If there is to be a firearm amnesty, it must benefit this section of our society as well. Instead of creating a no-questions-asked amnesty, make it such that a person is granted an opportunity to obtain a legal license for their illegally owned firearm, as long as they are not guilty of using it to commit any crimes.
Other law abiding citizens who may benefit from such a conditional amnesty are people who may have inherited firearms. They want to keep their guns because it has great sentimental or collector’s worth, but they didn’t go through the process of licensing it because our current system makes it nearly impossible. Allow these people to step forward and obtain a legal licence for their heirlooms.
We do not need another firearm amnesty to curb violent crime; we need effective law enforcement. We need the government to stop spending money frivolously and allocate more resources to the police and the courts. We need to address the serious problem of corruption in the SAPS, and put more policemen on the street. We need to put more magistrates and judges in the courts, and provide the justice system with resources to start locking the criminals up, and keep them locked up. I will agree with Mr Bizos that the death penalty might not be the answer, but neither is an amnesty.

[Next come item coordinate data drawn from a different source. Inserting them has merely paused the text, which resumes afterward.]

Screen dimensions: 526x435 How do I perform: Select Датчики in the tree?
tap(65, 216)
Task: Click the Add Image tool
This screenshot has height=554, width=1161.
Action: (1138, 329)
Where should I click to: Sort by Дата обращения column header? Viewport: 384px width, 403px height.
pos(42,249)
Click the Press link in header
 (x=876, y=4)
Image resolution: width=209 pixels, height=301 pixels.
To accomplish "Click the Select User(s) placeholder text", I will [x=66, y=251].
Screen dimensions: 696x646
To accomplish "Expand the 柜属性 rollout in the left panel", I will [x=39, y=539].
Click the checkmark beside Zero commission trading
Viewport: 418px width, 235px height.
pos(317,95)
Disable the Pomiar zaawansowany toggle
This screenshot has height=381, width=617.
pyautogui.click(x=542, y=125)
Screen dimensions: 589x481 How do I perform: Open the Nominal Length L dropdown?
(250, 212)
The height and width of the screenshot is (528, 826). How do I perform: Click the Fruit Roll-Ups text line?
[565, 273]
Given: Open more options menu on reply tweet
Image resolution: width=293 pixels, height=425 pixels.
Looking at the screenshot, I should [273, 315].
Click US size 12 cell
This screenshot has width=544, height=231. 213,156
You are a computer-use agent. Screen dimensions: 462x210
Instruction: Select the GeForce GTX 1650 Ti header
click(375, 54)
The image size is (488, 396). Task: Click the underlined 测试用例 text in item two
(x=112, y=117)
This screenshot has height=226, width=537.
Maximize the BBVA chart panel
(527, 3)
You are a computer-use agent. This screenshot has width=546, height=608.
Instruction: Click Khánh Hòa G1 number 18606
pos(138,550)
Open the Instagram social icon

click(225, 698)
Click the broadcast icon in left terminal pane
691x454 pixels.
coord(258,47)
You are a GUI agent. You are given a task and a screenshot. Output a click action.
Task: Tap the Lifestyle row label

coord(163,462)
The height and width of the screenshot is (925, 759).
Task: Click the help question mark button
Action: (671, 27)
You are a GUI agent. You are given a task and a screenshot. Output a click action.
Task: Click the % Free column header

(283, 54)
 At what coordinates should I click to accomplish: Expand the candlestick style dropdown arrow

Gun Free South Africa has always wanted to remove legal firearms from the hands of law abiding citizens, thereby depriving them of their best defensive tool against criminal attack. When your life is under imminent threat the police probably won’t be there to protect you, and will only arrive afterwards to investigate the crime which has already been committed. By then the disarmed citizen may already have become a victim.
If we are allowed the means to effectively defend ourselves there will be fewer victims.
The police are not always in the position to prevent crimes. Given the correct resources they will however be able to solve more crimes. Another reason that the public cannot exclusively rely on the police for protection is that they also fall victim to crime. Luckily in this instance the perpetrators were arrested.
Gun Free South Africa are also fond of stating that ordinary citizens cannot protect themselves with a firearm, seeing as the criminals will take it and use it against them.
Two young thugs thought they could attack a 70 year-old man and his wife. Instead he turned the tables on them. GFSA would have you believe that the thugs would have taken his firearm off him and shot him with it. Instead they ran away pleading for their lives, and one even surrendered to the old man before the police arrived.
This gentleman was not saved by the police, he was not saved by a ban on firearms, and he was not saved by a “no-questions-asked” firearms amnesty. He took responsibility for his own safety and in doing so he arrested one criminal, assisted the police in arresting another, and made our country a little bit safer.
My plea to my fellow South Africans is this; do not support Adele Kirsten, George Bizos, and their associates in calling for a firearms amnesty. Rather insist that they cease persecuting law abiding citizens who only want to protect themselves and their loved ones, and start punishing the criminals who have no respect for the law.